Private Schools Under Fire Amid Extra-Curricular Activity Concerns

The NSW Department of Education is conducting a review of private schools. The Education Minister Rob Stokes has received significant pressure to overhaul entry requirements to address concerns that wealthy families are gaming the system by forcing their children to be coached in sports such as polo and golf, as well as unfair access to catamarans and ski equipment.

“While recognising that private schools have a history and are popular, is it correct that kids from lower socio-economic families must be reminded that their parents can’t take them to Saturday sport because they need to work?” Minister Stokes said.

It is understood that under the new scheme, rich helicopter soccer mums must now allow their children to become offended at minimum twice a week without filing a complaint to their teacher.

In additional full fee paying private school parents who wish to  bribe donate over $50,000 to the school must pay the tuition fee of 3 children whose parents otherwise couldn’t afford the school.

We don’t want there to be a perception that the pathway into private school has to come through nepotism and gifts of large unassuming brown paper bags with a dollar sign.

Warren Gates

Private schools consistently outperform public schools in sports, both sports competitions and insurance claims on sports vehicles.

But there is a dark side, with a sense of entitlement comes irrational self-confidence and over-inflated egos.

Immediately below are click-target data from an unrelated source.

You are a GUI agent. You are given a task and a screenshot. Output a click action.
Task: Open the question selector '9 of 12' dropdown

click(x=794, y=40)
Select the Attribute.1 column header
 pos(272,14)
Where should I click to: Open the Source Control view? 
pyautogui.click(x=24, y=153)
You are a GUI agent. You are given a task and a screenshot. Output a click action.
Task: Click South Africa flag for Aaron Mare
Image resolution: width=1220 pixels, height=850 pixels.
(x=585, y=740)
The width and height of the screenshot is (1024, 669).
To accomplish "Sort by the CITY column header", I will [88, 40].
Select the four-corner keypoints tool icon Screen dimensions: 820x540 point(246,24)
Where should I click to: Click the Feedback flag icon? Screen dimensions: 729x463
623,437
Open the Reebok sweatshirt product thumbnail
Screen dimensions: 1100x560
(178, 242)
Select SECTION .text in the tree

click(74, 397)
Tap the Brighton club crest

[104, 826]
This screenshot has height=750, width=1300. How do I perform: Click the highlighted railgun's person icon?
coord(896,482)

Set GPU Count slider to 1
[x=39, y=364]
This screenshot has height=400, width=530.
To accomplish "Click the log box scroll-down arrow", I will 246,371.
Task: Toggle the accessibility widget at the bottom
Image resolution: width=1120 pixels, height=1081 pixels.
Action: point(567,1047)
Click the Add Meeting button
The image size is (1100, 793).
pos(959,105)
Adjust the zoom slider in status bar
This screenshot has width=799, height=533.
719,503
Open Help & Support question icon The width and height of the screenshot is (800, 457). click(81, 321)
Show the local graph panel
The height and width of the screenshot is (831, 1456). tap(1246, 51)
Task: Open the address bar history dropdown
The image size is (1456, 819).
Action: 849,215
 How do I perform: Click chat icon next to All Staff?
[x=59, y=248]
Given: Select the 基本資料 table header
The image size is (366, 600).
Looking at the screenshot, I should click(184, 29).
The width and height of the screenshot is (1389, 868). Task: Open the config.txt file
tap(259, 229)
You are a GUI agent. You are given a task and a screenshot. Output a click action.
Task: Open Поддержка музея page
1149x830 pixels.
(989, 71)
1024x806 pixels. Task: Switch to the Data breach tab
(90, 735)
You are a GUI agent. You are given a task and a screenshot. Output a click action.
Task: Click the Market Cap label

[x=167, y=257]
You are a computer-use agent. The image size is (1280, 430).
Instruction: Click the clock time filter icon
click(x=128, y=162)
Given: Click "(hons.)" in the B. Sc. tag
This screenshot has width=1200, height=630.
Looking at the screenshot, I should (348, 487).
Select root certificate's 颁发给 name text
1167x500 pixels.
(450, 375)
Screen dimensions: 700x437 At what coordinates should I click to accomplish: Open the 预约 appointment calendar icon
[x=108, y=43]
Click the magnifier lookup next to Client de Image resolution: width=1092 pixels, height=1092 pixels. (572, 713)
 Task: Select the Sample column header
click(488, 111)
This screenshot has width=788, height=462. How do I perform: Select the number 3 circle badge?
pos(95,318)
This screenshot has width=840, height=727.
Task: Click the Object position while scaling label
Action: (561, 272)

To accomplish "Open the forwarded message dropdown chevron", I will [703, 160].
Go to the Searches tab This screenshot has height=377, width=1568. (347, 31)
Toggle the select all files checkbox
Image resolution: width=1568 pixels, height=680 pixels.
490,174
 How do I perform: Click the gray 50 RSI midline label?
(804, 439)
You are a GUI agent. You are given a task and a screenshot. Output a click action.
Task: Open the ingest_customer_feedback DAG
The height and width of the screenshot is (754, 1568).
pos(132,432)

Even if students avoid these pitfalls, some private-school students feel trapped.

Elon Zuckerburg, a year 10 student summed it up the best, “I’ve been pressured to represent the state in rowing. My weekends are filled with under-age drinking or competing in regattas. Sometimes I wish I was just at home, by myself, solving calculus equations and understanding the product of water and pentyl ethanoate under acidic conditions.”